___ ФРАГМЕНТ ТЕКСТА
На пороге, говорил Бахтин, заразивший меня мениппеей, общение клубится, вихрится и не кончается – ни у Достоевского, ни у Толстого. На многотомном фоне родной словесности лаконизм кажется переводом с английского, как у Довлатова, который учился ему у американских авторов задолго до того, как к ним переехал.
Различия нагляднее всего в диалоге, который не случайно достиг драматического совершенства на языке Шекспира.
С тех пор как аудиозапись вытеснила алфавит, всякий язык перестает быть письменным. Теперь это особое искусство, вроде балета. Сплясать ведь может и медведь, но чтобы выделывать балетные па, надо долго учиться. Понимать их тоже непросто, особенно тогда, когда балерина, объяснял Баланчин, изображает руками Правосудие.
Между устным и письменным словом много градаций. Одна из них – тот псевдоустный язык, которым сперва заговорили герои Хемингуэя, а теперь – персонажи сериалов. Их язык не имитирует устную речь, а выдает себя за нее так искусно, что мы и впрямь верим, что сами говорим не хуже.
Оттачивая прямую речь, диалог упразднил ремарки. Англоязычный автор обходится предельно скупым “Он сказал” (He said) там, где наш что-нибудь добавит:
– Ага! – опомнился Иван.
– О-о, – всплакнула Анна.
– ?! – вскочил Петр.
Нам важно поднять эмоциональный градус диалога, тогда как телеграфный английский доверяет ситуации. Считается, что она сама подскажет нужную интонацию или, что еще лучше, без нее обойдется. Нулевая эмоция – непременная черта любого вестерна, включая отечественные. Лучшая реплика в “Белом солнце пустыни” – “Стреляют”, но она принадлежит иностранцу.
Русские не только говорят, но и пишут иначе. Чтобы воссоздать наш диалог, нужна оргия знаков препинания. Тот же Довлатов уверял, что пунктуацию каждый автор придумывает сам, и бесился, когда ему ее исправляли. Я тоже считаю, что пунктуация не подчиняется корректорам. Все знаки, кроме точки, – : . ! ; : ? , ” … ” , – условны, недостаточны и произвольны. Они – отчаянная попытка писателя хоть как-то освоить нашу интонацию, безмерно щедрую на оттенки. Не так в английском, где и запятую редко встретишь, восклицательный знак на клавиатуре не найдешь, а точку с запятой, как сказал Воннегут, ставят лишь для того, чтобы показать, что автор учился в колледже.
______
* [ЧТО СДЕЛАТЬ]
Перескажите текст в двух предложениях. Листинг никак не связан с текстом.
___ СТРОКИ ДАННЫХ
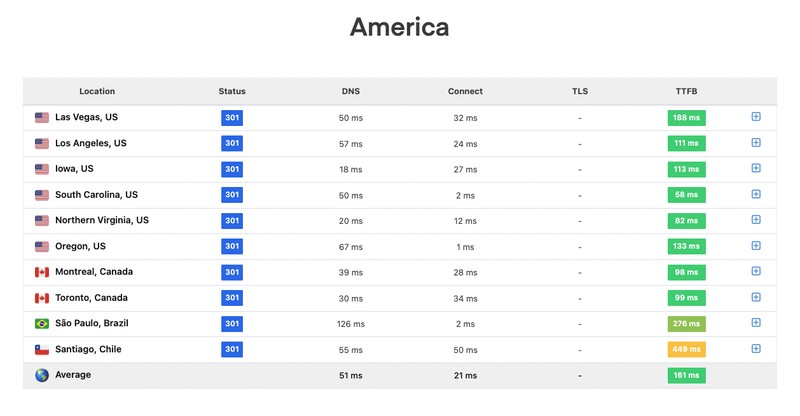Click the America section heading
The image size is (800, 416).
399,27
______
* [ПОЛНОЕ РЕШЕНИЕ]
Англоязычный автор сопровождает реплику скупым «Он сказал» и доверяет ситуации, а русскому важно поднять эмоциональный градус диалога. Чтобы передать русскую интонацию, безмерно щедрую на оттенки, нужна оргия знаков препинания, тогда как в английском и запятую встречаешь редко.